* **Aim of the task**
Can you extract all of the lines below and reproduce each one without any change?

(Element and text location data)
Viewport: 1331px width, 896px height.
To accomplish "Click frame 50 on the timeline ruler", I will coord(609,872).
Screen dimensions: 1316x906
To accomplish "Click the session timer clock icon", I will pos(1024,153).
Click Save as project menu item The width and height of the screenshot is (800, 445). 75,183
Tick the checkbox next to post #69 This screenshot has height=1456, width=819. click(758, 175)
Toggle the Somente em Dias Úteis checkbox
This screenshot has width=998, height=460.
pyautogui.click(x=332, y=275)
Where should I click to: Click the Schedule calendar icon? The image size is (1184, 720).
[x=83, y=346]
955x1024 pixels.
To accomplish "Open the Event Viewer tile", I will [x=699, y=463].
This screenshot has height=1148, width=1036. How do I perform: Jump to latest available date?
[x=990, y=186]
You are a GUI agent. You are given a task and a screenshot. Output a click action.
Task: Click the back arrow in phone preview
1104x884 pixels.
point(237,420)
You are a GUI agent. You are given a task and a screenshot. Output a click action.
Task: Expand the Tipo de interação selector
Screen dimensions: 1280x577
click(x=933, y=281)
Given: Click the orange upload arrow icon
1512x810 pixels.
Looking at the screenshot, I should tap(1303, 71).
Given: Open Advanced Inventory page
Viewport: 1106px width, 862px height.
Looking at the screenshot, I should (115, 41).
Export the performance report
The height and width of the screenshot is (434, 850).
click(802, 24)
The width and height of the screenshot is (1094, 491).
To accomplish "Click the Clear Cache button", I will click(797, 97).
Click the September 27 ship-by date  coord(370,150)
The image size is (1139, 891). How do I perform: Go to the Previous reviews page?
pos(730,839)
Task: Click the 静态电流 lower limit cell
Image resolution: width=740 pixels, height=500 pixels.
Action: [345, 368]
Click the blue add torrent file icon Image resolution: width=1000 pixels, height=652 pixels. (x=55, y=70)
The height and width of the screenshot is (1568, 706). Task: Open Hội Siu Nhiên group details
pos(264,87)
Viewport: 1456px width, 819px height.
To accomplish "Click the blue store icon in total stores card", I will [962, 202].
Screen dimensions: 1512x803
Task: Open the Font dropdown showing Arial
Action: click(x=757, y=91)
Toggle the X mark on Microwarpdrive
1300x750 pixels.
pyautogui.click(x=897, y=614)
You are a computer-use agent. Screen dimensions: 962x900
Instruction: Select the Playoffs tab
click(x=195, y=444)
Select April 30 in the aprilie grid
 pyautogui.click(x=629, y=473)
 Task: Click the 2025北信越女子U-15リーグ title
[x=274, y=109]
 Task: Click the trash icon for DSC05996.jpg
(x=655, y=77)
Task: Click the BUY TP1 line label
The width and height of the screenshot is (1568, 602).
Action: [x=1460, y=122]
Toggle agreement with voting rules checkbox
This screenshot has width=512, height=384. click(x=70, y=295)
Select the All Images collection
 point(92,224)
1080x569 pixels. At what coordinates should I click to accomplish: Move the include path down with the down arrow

* **Solution below**
Viewport: 1331px width, 896px height.
To accomplish "Click frame 50 on the timeline ruler", I will coord(609,872).
Screen dimensions: 1316x906
To accomplish "Click the session timer clock icon", I will pos(1024,153).
Click Save as project menu item The width and height of the screenshot is (800, 445). 75,183
Tick the checkbox next to post #69 This screenshot has height=1456, width=819. click(758, 175)
Toggle the Somente em Dias Úteis checkbox
This screenshot has width=998, height=460.
pyautogui.click(x=332, y=275)
Where should I click to: Click the Schedule calendar icon? The image size is (1184, 720).
[x=83, y=346]
955x1024 pixels.
To accomplish "Open the Event Viewer tile", I will [x=699, y=463].
This screenshot has height=1148, width=1036. How do I perform: Jump to latest available date?
[x=990, y=186]
You are a GUI agent. You are given a task and a screenshot. Output a click action.
Task: Click the back arrow in phone preview
1104x884 pixels.
point(237,420)
You are a GUI agent. You are given a task and a screenshot. Output a click action.
Task: Expand the Tipo de interação selector
Screen dimensions: 1280x577
click(x=933, y=281)
Given: Click the orange upload arrow icon
1512x810 pixels.
Looking at the screenshot, I should tap(1303, 71).
Given: Open Advanced Inventory page
Viewport: 1106px width, 862px height.
Looking at the screenshot, I should (115, 41).
Export the performance report
The height and width of the screenshot is (434, 850).
click(802, 24)
The width and height of the screenshot is (1094, 491).
To accomplish "Click the Clear Cache button", I will click(797, 97).
Click the September 27 ship-by date  coord(370,150)
The image size is (1139, 891). How do I perform: Go to the Previous reviews page?
pos(730,839)
Task: Click the 静态电流 lower limit cell
Image resolution: width=740 pixels, height=500 pixels.
Action: [345, 368]
Click the blue add torrent file icon Image resolution: width=1000 pixels, height=652 pixels. (x=55, y=70)
The height and width of the screenshot is (1568, 706). Task: Open Hội Siu Nhiên group details
pos(264,87)
Viewport: 1456px width, 819px height.
To accomplish "Click the blue store icon in total stores card", I will [962, 202].
Screen dimensions: 1512x803
Task: Open the Font dropdown showing Arial
Action: click(x=757, y=91)
Toggle the X mark on Microwarpdrive
1300x750 pixels.
pyautogui.click(x=897, y=614)
You are a computer-use agent. Screen dimensions: 962x900
Instruction: Select the Playoffs tab
click(x=195, y=444)
Select April 30 in the aprilie grid
 pyautogui.click(x=629, y=473)
 Task: Click the 2025北信越女子U-15リーグ title
[x=274, y=109]
 Task: Click the trash icon for DSC05996.jpg
(x=655, y=77)
Task: Click the BUY TP1 line label
The width and height of the screenshot is (1568, 602).
Action: [x=1460, y=122]
Toggle agreement with voting rules checkbox
This screenshot has width=512, height=384. click(x=70, y=295)
Select the All Images collection
 point(92,224)
1080x569 pixels. At what coordinates should I click to accomplish: Move the include path down with the down arrow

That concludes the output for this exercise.